Yeah, to add to that, it’s really all about how it’s framed. Until recently—well, not so recent, maybe almost two years ago—we launched what we called the “Self-ID Campaign.” The idea was that Lionsgate was really looking to capture and better understand the population: sensitive information like whether somebody was a caregiver to a parent, whether they were a parent themselves, their sexual orientation, their gender identity, and so on. The way all of that was framed to the employees was really centered around wanting to better connect with the needs of those employees. And the buy-in was huge. I think we had like 90% of employees complete that self-ID; at the time, it was some 1,600 employees, because they felt that the company was taking an interest in their interests. And then, to your point, that information was handled very carefully. Not even the HR business partners have access to look at any individual information; it’s all housed on an aggregate level.

Stacy Perman, Staff Writer, The Los Angeles Times (24:42)

Kind of to follow along this theme, I think about when I think about what you’re saying and these topics… when I was covering the writers’ strike a couple of years ago—which doesn’t seem applicable—there were these great signs, and the best sign, in my opinion, was “AI didn’t have childhood trauma.” And I think you can steal it; that’s good. But I think about it when we’re thinking about the workplace and AI. This is this big cultural shift. So my question is, how do you keep humans in front of this? How are they in the lead? I mean, when we’re thinking about a world that’s going to resemble maybe Terminator, but… Rebecca?

Rebecca Warren, Talent-Centered Transformation Leader, Eightfold AI (25:24)

Well, it’s interesting because we talked for a long time in the HR space about how we wanted tools to do the things we needed to do. So we felt like HR was ready, and tech hadn’t caught up. Now AI has run away with the show, right? And it’s changing so fast; every day there’s a different iteration of what things look like.

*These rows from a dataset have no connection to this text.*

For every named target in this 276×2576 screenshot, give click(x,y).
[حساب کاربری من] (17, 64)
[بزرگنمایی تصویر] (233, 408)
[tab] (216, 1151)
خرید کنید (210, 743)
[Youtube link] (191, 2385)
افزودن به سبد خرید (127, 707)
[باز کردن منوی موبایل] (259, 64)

So where we’re seeing now is that it is a shift—the tech is ready, but people aren’t necessarily on board. We talk about what engagement looks like, what giving information and being connected looks like—that trust and transparency. I think the first thing is really building that mindset. We have to switch how we’re thinking about work. We have to switch how we’re thinking about going from a job title to a skills-based organization. Work doesn’t get done in job descriptions; it gets done in communication, partnerships, and collaboration. I talk a lot about it being about mindset. We talk about “mindset, skill set, tool set,” but if you don’t have the right mindset, it doesn’t matter what tools you bring in, and it doesn’t matter what skills you have because they’re not going to be utilized. I think the number one thing is looking at that mindset and getting people used to trust and transparency. How do we tell the story? How do we make sure that our leaders understand what’s important to employees, and employees feel like they can trust leaders? It’s those little baby steps. We spend a lot of time with prospects where they’re like, “Oh my gosh, I don’t even want to talk about AI.” They ask us, “Can we turn the AI off in the platform?” Then we’re probably not the right platform; we are an AI-native platform, and that’s what we’re built on. But the idea is, then, “Let’s give you the understanding of what that looks like. How do we help you feel comfortable? How do we share where your information is going, how it’s being used, and then let’s use that for good.” So how do we help people start to adopt the changes? We talk about “AI isn’t going to take your job; someone who knows AI is.” That’s kind of an old saying. But how are we thinking about the work that needs to get done, and how are we changing that conversation? I’ve got more to say, but I’ll stop. But mindset for me is the big thing.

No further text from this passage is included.